Can you return, word for word, the stretch of the records from the line containing "coordinates (406, 16)." through the line containing "The image size is (1440, 1024).", including both of those lines?

***** Data excerpts

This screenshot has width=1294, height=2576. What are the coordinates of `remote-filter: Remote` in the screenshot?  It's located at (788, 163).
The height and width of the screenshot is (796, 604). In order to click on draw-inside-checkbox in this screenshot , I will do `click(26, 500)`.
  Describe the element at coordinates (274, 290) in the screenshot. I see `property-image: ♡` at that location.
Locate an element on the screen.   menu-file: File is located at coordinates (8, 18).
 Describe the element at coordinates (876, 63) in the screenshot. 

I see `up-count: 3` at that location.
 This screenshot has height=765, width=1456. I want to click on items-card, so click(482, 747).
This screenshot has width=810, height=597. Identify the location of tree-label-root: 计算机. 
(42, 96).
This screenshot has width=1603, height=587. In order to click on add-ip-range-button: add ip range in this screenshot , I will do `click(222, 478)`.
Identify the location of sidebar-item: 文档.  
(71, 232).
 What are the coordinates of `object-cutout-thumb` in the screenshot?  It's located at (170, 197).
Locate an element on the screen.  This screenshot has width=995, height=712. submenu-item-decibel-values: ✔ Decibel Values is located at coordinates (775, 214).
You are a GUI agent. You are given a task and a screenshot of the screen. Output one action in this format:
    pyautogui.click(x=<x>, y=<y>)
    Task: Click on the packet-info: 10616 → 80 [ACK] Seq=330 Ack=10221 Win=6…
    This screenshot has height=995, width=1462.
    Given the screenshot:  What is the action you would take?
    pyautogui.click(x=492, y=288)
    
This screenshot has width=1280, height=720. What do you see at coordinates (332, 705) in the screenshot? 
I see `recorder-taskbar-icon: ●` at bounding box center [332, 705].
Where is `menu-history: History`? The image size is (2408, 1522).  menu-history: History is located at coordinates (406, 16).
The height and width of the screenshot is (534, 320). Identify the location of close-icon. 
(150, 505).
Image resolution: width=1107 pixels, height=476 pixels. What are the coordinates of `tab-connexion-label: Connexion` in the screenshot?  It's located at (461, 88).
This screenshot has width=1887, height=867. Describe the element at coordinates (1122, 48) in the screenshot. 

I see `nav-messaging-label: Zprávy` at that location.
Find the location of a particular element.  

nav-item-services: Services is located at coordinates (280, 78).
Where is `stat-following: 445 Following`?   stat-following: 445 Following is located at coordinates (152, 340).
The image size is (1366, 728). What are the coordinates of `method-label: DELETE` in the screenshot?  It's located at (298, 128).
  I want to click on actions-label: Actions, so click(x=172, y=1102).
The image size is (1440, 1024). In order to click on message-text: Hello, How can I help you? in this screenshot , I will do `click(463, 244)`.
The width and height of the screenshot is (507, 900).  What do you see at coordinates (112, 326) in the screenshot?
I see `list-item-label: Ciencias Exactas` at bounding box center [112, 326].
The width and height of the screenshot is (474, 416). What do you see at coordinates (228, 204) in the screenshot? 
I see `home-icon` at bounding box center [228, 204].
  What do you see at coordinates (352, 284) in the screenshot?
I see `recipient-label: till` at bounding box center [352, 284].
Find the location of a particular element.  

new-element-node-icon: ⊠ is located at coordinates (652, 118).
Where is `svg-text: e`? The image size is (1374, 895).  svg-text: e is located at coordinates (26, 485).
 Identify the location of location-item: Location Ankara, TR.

**********

**Task output**
Where is `menu-history: History`? The image size is (2408, 1522).  menu-history: History is located at coordinates (406, 16).
The height and width of the screenshot is (534, 320). Identify the location of close-icon. 
(150, 505).
Image resolution: width=1107 pixels, height=476 pixels. What are the coordinates of `tab-connexion-label: Connexion` in the screenshot?  It's located at (461, 88).
This screenshot has width=1887, height=867. Describe the element at coordinates (1122, 48) in the screenshot. 

I see `nav-messaging-label: Zprávy` at that location.
Find the location of a particular element.  

nav-item-services: Services is located at coordinates (280, 78).
Where is `stat-following: 445 Following`?   stat-following: 445 Following is located at coordinates (152, 340).
The image size is (1366, 728). What are the coordinates of `method-label: DELETE` in the screenshot?  It's located at (298, 128).
  I want to click on actions-label: Actions, so click(x=172, y=1102).
The image size is (1440, 1024). In order to click on message-text: Hello, How can I help you? in this screenshot , I will do `click(463, 244)`.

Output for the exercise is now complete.